Par une décision rendue publique le 5 décembre, le ministre de la Justice, Garde des Sceaux, Youssouf Tom, a prononcé la suspension de trois magistrats pour une période de trois mois. Sont concernés : Mahamat Saleh Brema, premier substitut du procureur général près la cour d’appel de N’Djamena ; Kagonbe Moïse, sixième substitut du procureur général de N’Djamena ; et Issa Sougui Djimi, substitut du procureur de la République à Moundou. Selon l’arrêté ministériel, ces trois responsables judiciaires sont reprochés d’avoir commis un « manquement aux obligations liées à leurs fonctions », une formulation qui pointe des comportements jugés incompatibles avec l’éthique et la rigueur attendues dans l’exercice de la magistrature.

Cette mesure disciplinaire, rare par son ampleur, suscite de nombreux commentaires dans les milieux juridiques.
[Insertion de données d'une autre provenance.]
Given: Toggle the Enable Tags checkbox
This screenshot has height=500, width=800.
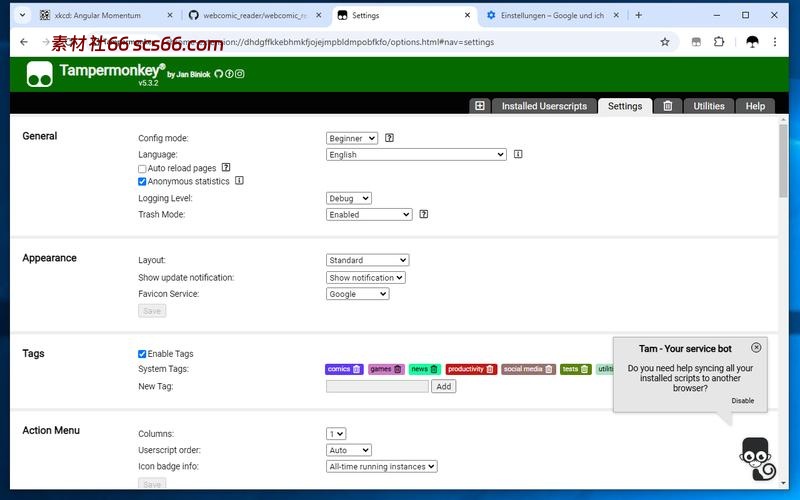Looking at the screenshot, I should click(142, 354).
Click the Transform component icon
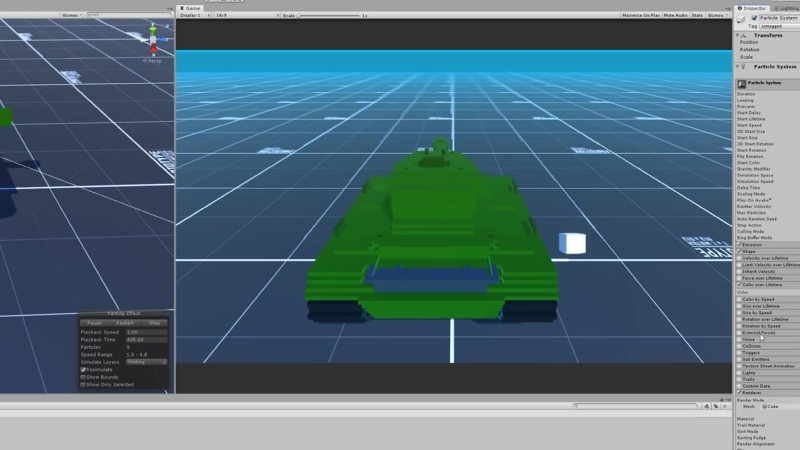Image resolution: width=800 pixels, height=450 pixels. [744, 35]
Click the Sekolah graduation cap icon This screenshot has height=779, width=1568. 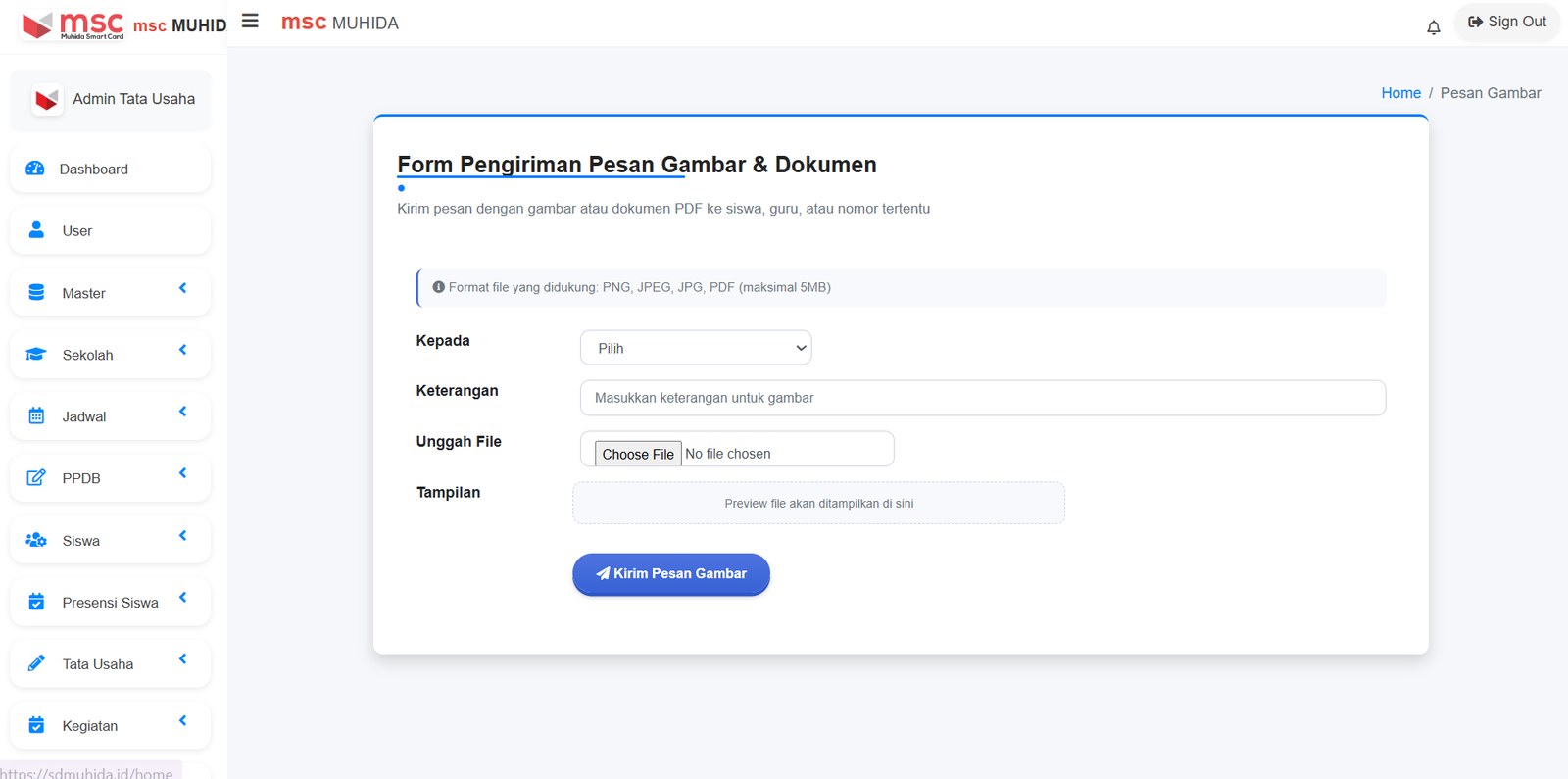[35, 353]
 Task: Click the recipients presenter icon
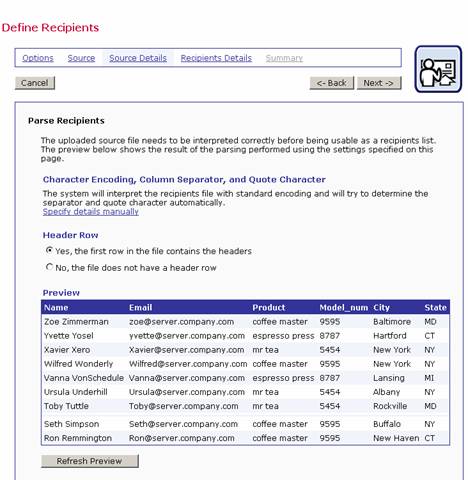click(x=438, y=69)
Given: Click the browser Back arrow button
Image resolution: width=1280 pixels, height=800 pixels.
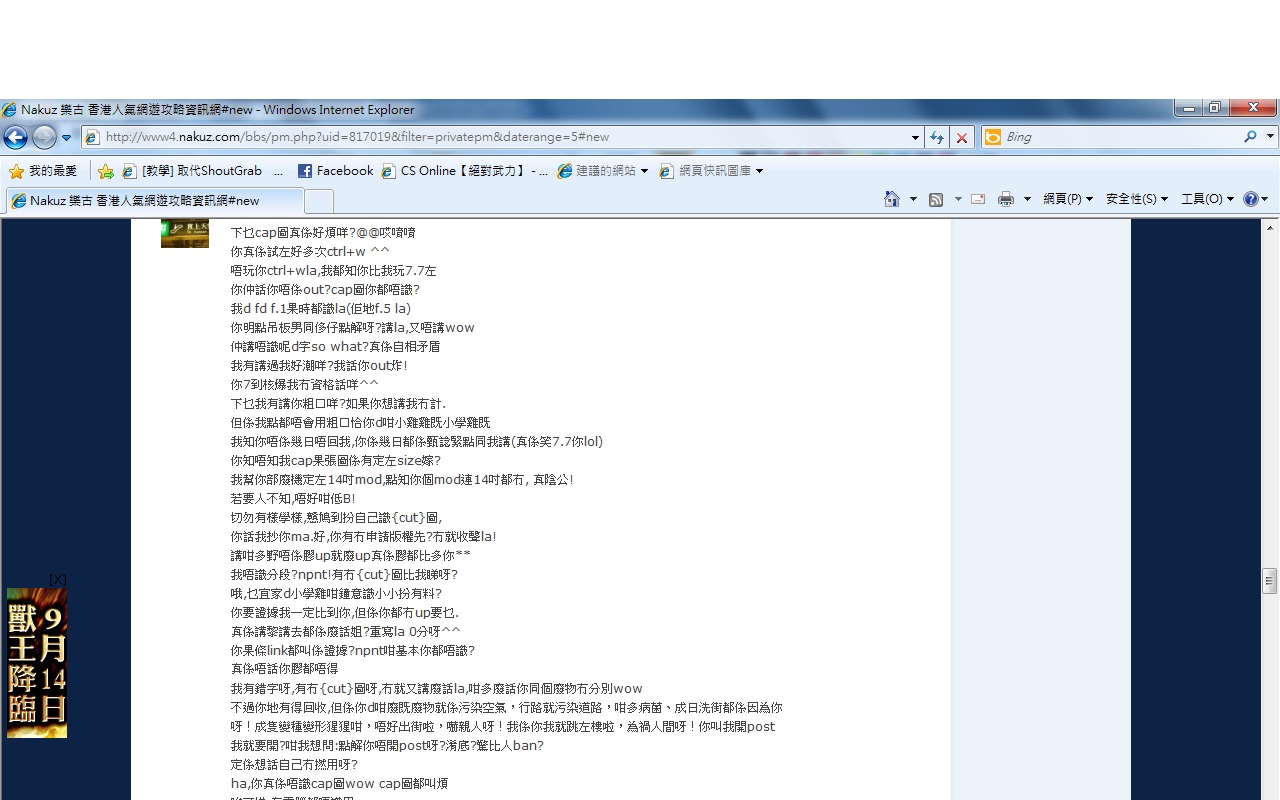Looking at the screenshot, I should [x=16, y=137].
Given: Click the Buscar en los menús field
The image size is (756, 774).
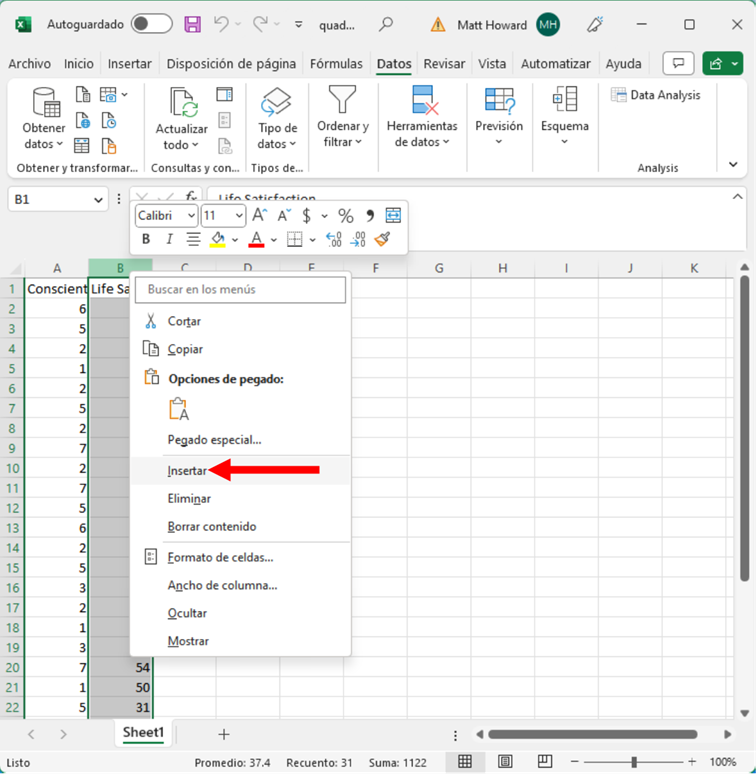Looking at the screenshot, I should point(241,290).
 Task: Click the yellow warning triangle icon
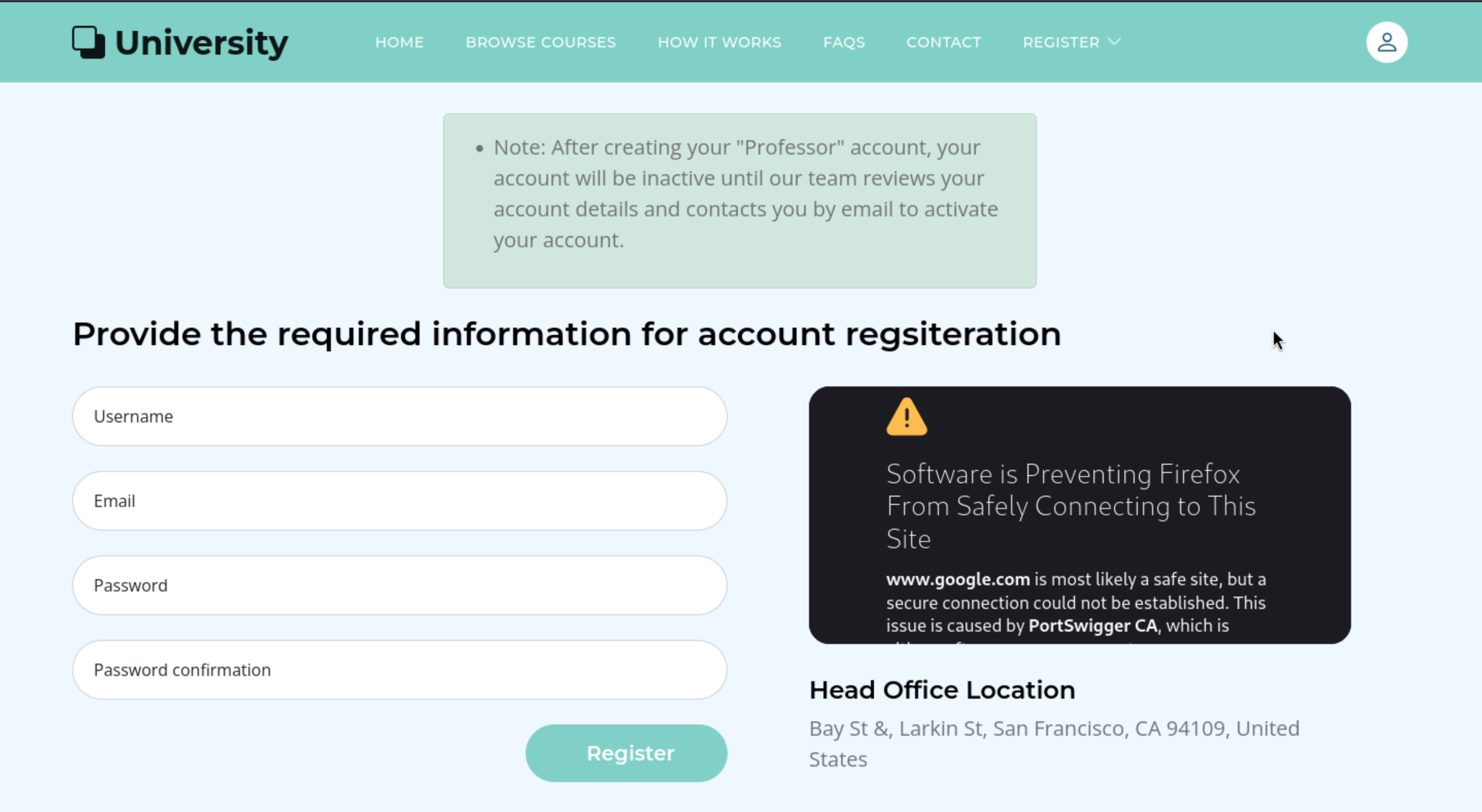click(907, 417)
Pour le ministère, elle s’inscrit dans une volonté de renforcer la crédibilité de l’appareil judiciaire et de rappeler que nul n’est au-dessus des règles déontologiques. En attendant les conclusions de la procédure interne qui déterminera d’éventuelles suites, les trois magistrats devront se tenir éloignés de toute activité professionnelle. Une décision perçue comme un signal fort dans un contexte où l’exigence de transparence et de responsabilité dans les institutions judiciaires est de plus en plus réclamée par l’opinion publique.